Re: [PATCH net-next] netdevsim: implement peer queue flow control
From: Jakub Kicinski
Date: Wed Jul 02 2025 - 17:07:27 EST
On Tue, 01 Jul 2025 11:10:56 -0700 Breno Leitao wrote:
> +static void nsim_wake_queue(struct net_device *net, struct netdev_queue *txq, void *unused)
> +{
> + if (!(netif_tx_queue_stopped(txq)))
> + return;
> + netif_tx_wake_queue(txq);
> +}
> +
> +static void nsim_wake_all_queues(struct net_device *dev, struct net_device *peer_dev)
> +{
> + netdev_for_each_tx_queue(peer_dev, nsim_wake_queue, NULL);
> + netdev_for_each_tx_queue(dev, nsim_wake_queue, NULL);
I think you can use netif_tx_wake_all_queues() directly in the caller
> +}
> +
> static ssize_t unlink_device_store(const struct bus_type *bus, const char *buf, size_t count)
> {
> struct netdevsim *nsim, *peer;
> @@ -367,6 +380,9 @@ static ssize_t unlink_device_store(const struct bus_type *bus, const char *buf,
> RCU_INIT_POINTER(nsim->peer, NULL);
> RCU_INIT_POINTER(peer->peer, NULL);
>
> + synchronize_net();
> + nsim_wake_all_queues(dev, peer->netdev);
> +
> out_put_netns:
> put_net(ns);
> rtnl_unlock();
> -static int nsim_napi_rx(struct nsim_rq *rq, struct sk_buff *skb)

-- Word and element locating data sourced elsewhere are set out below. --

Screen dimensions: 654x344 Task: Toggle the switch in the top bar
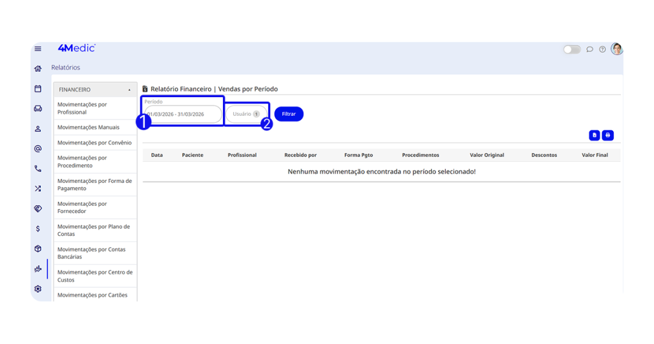[x=572, y=49]

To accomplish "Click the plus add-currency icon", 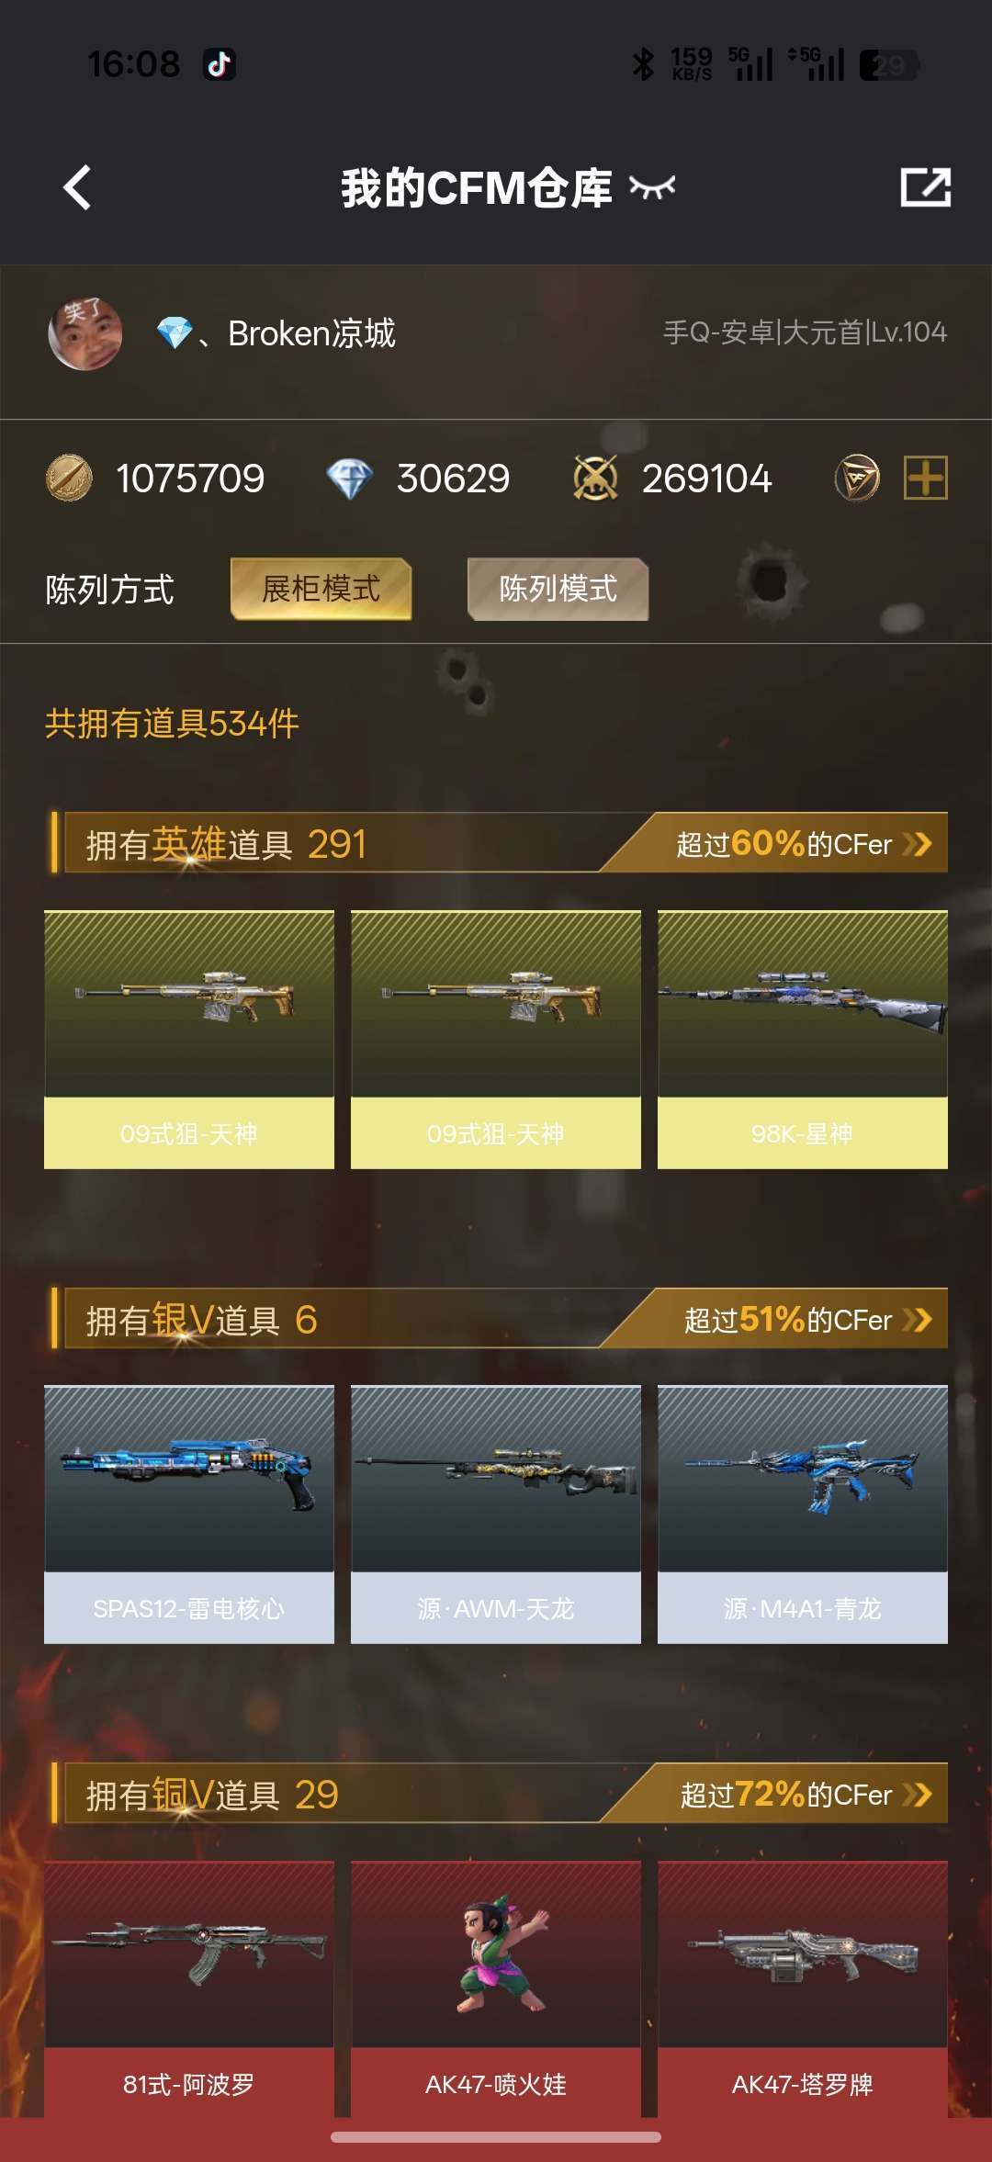I will point(925,479).
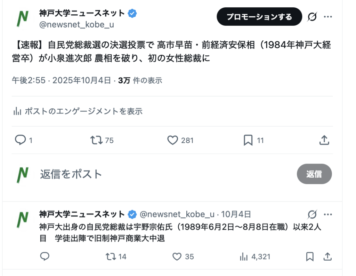This screenshot has height=276, width=356.
Task: Bookmark the follow-up reply post
Action: coord(309,257)
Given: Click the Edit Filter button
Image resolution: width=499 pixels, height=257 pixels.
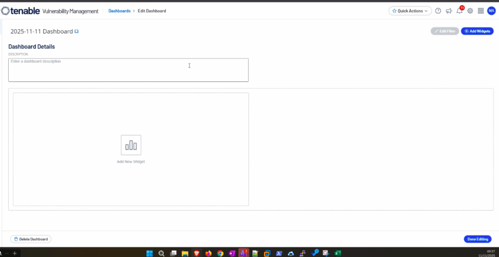Looking at the screenshot, I should (x=444, y=31).
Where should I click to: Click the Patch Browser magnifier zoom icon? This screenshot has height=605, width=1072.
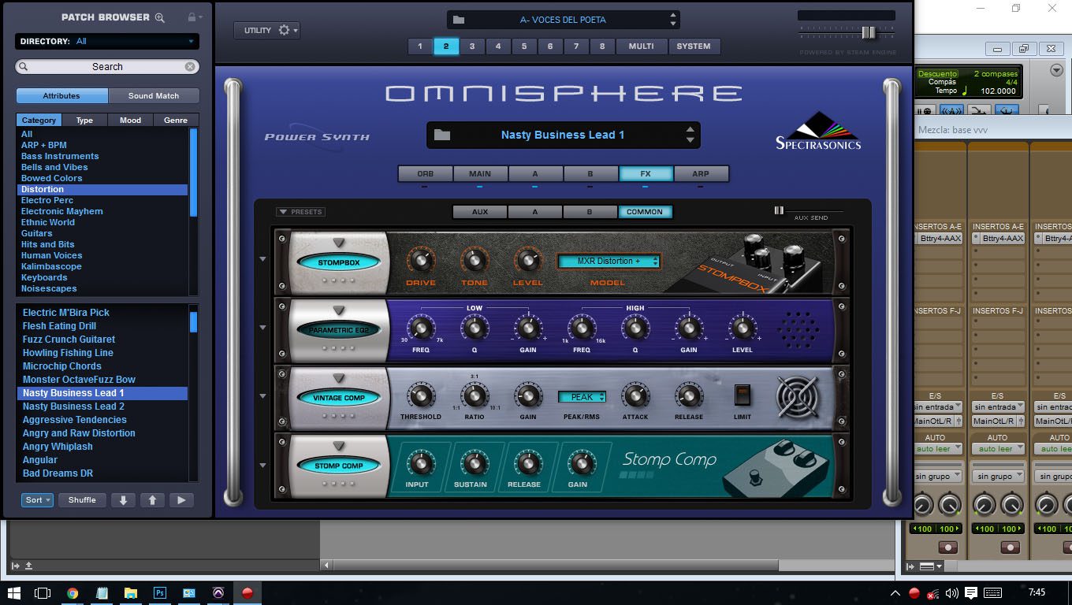[160, 17]
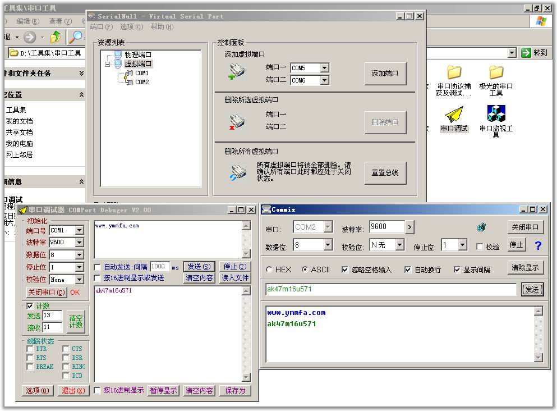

> +static void nsim_start_peer_tx_queue(struct net_device *dev, struct nsim_rq *rq)
> +{
> + struct netdevsim *ns = netdev_priv(dev);
> + struct net_device *peer_dev;
> + struct netdevsim *peer_ns;
> + struct netdev_queue *txq;
> + u16 idx;
> +
> + idx = rq->napi.index;
> + peer_ns = rcu_dereference(ns->peer);
> + if (!peer_ns)
> + return;
> +
> + /* TX device */
> + peer_dev = peer_ns->netdev;
> +
> + if (dev->real_num_tx_queues != peer_dev->num_rx_queues)
> + return;
> +
> + txq = netdev_get_tx_queue(peer_dev, idx);
> + if (!(netif_tx_queue_stopped(txq)))
> + return;
> +
> + netif_tx_wake_queue(txq);
> +}
> +
> +static void nsim_stop_peer_tx_queue(struct net_device *dev, struct nsim_rq *rq,
> + u16 idx)
> +{
> + struct netdevsim *ns = netdev_priv(dev);
> + struct net_device *peer_dev;
> + struct netdevsim *peer_ns;
> +
> + peer_ns = rcu_dereference(ns->peer);
> + if (!peer_ns)
> + return;
> +
> + /* TX device */
> + peer_dev = peer_ns->netdev;
For the wake we need to find the peer, that's true. But stop happens in
the Tx path IOW we're coming from nsim_start_xmit() which had the
right Tx device already, right? The peer we'll get here was the original
dev that was padded to nsim_start_xmit(), we just need to pass it into
nsim_napi_rx().
> + /* If different queues size, do not stop, since it is not
> + * easy to find which TX queue is mapped here
> + */
> + if (dev->real_num_tx_queues != peer_dev->num_rx_queues)
> + return;
> +
> + netif_subqueue_try_stop(peer_dev, idx,
> + NSIM_RING_SIZE - skb_queue_len(&rq->skb_queue),
> + NSIM_RING_SIZE / 2);
> +}
> +
> +static int nsim_napi_rx(struct net_device *dev, struct nsim_rq *rq,
> + struct sk_buff *skb)
> {
> if (skb_queue_len(&rq->skb_queue) > NSIM_RING_SIZE) {
> + rcu_read_lock();
> + nsim_stop_peer_tx_queue(dev, rq, skb_get_queue_mapping(skb));
> + rcu_read_unlock();
> dev_kfree_skb_any(skb);
> return NET_RX_DROP;
> }
> @@ -51,7 +106,7 @@ static int nsim_napi_rx(struct nsim_rq *rq, struct sk_buff *skb)
> static int nsim_forward_skb(struct net_device *dev, struct sk_buff *skb,
> struct nsim_rq *rq)
> {
> - return __dev_forward_skb(dev, skb) ?: nsim_napi_rx(rq, skb);
> + return __dev_forward_skb(dev, skb) ?: nsim_napi_rx(dev, rq, skb);
> }
>
> static netdev_tx_t nsim_start_xmit(struct sk_buff *skb, struct net_device *dev)
> @@ -351,6 +406,9 @@ static int nsim_rcv(struct nsim_rq *rq, int budget)
> dev_dstats_rx_dropped(dev);
> }
>
> + rcu_read_lock();
> + nsim_start_peer_tx_queue(dev, rq);
> + rcu_read_unlock();
> return i;
> }
>
>
> ---
> base-commit: f6e98f17ad6829c48573952ede3f52ed00c1377f
> change-id: 20250630-netdev_flow_control-2b2d37965377
>
> Best regards,
> --
> Breno Leitao <leitao@xxxxxxxxxx>
>